# St Margaret's Beach....directions please?!! Co Wexford



## GypsyRose (May 9, 2005)

We would like to wild park near the beach, hoping it is possible? 
In order to even check it out, however, we need to GET there, lol! :roll: 
No postcode and apart fromm the fact that I know you go through Kilrane on the N25, we are just hoping that there will be a sign...!! 
We will be making our way from the ferry (Rosslare)......would be grateful for directions and any advice as to where to park if possible?? Thanks.


----------



## chasper (Apr 20, 2008)

We stayed at the campsite last year. When i took the dogs for a walk the next day there was a van parked near the wind turbines end of the beach in a small car park. Can you locate it on Google Earth?Chasper.


----------



## Bob_ed (Jun 23, 2009)

Hi GypsyRose,

I'm not sure if this will work but here is a link to a Google map with directions to St Margarets Beach.

http://maps.google.com/maps/ms?ie=UTF&msa=0&msid=208246915665862730495.0004a409d40ba4b875ad8

You actually pass St Margarets Beach campsite where we have stayed several times with a caravan (before we saw the light).

About half a mile past the campsite you will get to the beach. It is usually very quiet there with room for a couple of vehicles.

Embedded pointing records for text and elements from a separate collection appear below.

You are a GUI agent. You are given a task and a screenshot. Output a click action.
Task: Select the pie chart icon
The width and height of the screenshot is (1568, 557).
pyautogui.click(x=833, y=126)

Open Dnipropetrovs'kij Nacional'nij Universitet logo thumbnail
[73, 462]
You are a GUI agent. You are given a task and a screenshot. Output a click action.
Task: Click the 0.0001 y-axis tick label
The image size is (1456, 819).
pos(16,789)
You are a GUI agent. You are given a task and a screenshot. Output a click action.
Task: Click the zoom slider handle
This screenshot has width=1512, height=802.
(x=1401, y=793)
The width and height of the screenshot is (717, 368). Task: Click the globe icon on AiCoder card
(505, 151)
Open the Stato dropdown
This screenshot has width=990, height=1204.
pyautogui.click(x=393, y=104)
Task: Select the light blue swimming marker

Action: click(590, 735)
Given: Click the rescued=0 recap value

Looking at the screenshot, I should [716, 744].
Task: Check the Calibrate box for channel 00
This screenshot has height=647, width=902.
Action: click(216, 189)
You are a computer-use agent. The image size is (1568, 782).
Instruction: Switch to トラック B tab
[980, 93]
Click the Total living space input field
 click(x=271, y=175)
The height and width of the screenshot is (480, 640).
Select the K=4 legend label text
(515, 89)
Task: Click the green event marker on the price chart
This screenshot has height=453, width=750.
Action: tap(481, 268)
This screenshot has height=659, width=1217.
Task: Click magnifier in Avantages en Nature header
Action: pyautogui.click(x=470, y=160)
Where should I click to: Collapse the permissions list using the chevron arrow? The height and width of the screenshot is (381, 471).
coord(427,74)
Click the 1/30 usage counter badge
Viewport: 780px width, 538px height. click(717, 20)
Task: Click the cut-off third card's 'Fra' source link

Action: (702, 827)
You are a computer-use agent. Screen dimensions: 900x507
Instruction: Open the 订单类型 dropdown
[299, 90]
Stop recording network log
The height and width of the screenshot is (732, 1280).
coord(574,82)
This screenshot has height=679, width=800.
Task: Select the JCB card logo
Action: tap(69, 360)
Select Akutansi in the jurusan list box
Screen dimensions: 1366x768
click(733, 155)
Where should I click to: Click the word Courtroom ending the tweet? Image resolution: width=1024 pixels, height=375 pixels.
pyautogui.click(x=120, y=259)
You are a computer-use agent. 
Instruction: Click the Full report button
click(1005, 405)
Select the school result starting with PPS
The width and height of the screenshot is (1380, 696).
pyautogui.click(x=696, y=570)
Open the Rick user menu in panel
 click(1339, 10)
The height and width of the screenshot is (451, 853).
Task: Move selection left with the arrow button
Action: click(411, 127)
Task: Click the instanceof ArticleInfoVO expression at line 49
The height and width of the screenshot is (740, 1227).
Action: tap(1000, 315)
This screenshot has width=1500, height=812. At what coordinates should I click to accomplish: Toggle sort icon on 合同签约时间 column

If you want a bit more room ( and a few more people) you should go a slightly different route to Carne beach just a bit further south. There is no road along the beach - you will have to follow the road past Our Lady's Island.

Have fun!!


----------



## GypsyRose (May 9, 2005)

Thank you so much, both of you!! Most helpful.....


----------



## finyar (May 25, 2008)

Margaret,
I live 40 mins away and can offer the following help

When you leave the ferry , drive on the N25 for a about two miles or so ,you will see a sign for St Margarets on your left hand side just as you come into Kilrane village on the N25.

If you have come to the Coral Gables guesthouse, you have missed the turnoff

Hope this helps

Raymond


----------



## GypsyRose (May 9, 2005)

Raymond, that is just great, made careful notes of the above directions! Many thanks! Ana x


----------